Décidément, ce 3 mars était un vrai soir de premières : en plus des nouvelles équipes et des changements apportés à la patinoire, à présent posée sur la scène du Club Soda, ce premier match a été l’occasion d’expérimenter une joute sans micros-casques, ce qui ne s’était pas vu depuis une quinzaine d’années, selon le directeur artistique et joueur de la LNI, François-Étienne Paré. L’essai a connu quelques ratés mineurs : certains joueurs ont éprouvé plus de difficulté à projeter efficacement, mais c’est surtout les propos des animateurs que le public perdait complètement sous la musique et le bruit ambiant. À plusieurs occasions, il a été malheureusement impossible d’entendre plus que des bribes des pertinentes analyses de Christian Vanasse. Il faudra sans doute revoir l’utilisation de la musique pendant les caucus et peut-être penser à éteindre les micros au-dessus de la patinoire lorsque les joueurs n’y sont pas. Ramener la tribune d’animation à l’avant-scène ne serait, par ailleurs, pas une mauvaise idée en soi car, placée tout au fond de la scène, elle est peu visible pour une partie du parterre.
Comme souvent, le public a d’abord eu droit à des improvisations comparées, qui ont permis à chacun de mesurer les forces en présence sur la patinoire. La glace a été cassée de belle manière par l’improvisation Hygiène de base. Du côté des Bleus, on a misé sur une ambiance inquiétante dans un cabinet de dentiste, tandis que les Oranges ont proposé une parodie d’émission de rénovation (ou plutôt de démolition) inspirée des Anges de la rénovation. Les Bleus ont remporté le premier point de la soirée, et Réal Bossé, des Oranges, a récolté pour sa part une première punition pour confusion. Le match a plutôt décollé avec la seconde impro comparée, une chantée ayant pour titre En avant toute. Jean-François Nadeau, un habitué des chantées, n’a eu besoin que de quelques secondes pour réaffirmer sa place au sein de la Ligue, après une absence d’un an.
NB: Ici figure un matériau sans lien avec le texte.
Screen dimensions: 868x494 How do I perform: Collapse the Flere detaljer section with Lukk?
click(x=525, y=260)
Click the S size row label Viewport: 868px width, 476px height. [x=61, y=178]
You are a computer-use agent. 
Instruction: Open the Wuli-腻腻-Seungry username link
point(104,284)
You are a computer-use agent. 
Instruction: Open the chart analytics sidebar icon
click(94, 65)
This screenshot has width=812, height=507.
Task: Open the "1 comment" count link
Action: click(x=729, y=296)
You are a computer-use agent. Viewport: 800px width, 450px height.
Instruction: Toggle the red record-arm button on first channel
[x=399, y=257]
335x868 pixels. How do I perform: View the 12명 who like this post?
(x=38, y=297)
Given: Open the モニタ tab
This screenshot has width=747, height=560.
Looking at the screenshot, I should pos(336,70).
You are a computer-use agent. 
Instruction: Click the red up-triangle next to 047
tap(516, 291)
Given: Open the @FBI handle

Sa chanson aux airs folk et son personnage d’homme mal dégrossi « né avec une fourchette à la place de la langue » a fait crouler de rire le public, ce qui n’a pas rendu la tâche facile à Louis Courchesne, des Oranges, qui le suivait sur la patinoire. Mais le joueur n’avait pas l’intention de s’en laisser imposer par son ancienne équipe des Bleus : sa chanson-lamentation d’un homme qui retrouve toutes ses affaires par terre devant chez lui lorsque sa blonde le met à la porte lui a même valu de gagner la comparée.
La troisième impro, et première mixte de la soirée, Les vertus du chêne, a permis de bâtir une jolie situation de départ pour une belle histoire : celle d’un couple qui a perdu un fils par négligence, et dont le deuil n’est pas encore fait. Malheureusement, l’impro s’est rapidement mise à tourner en rond, en plus de finir en queue de poisson et sur une pénalité de non-respect du thème à François-Étienne Paré. « Plutôt inhabituel », a d’ailleurs commenté l’analyste, ce type de punition étant plus souvent attribuée à l’équipe qu’à un joueur. Le nouvel arbitre Simon Rousseau avait déjà annoncé ses couleurs en entrevue, disant apprécier tout particulièrement les punitions personnelles… « L’arbitre marque son territoire », a conclu Vanasse.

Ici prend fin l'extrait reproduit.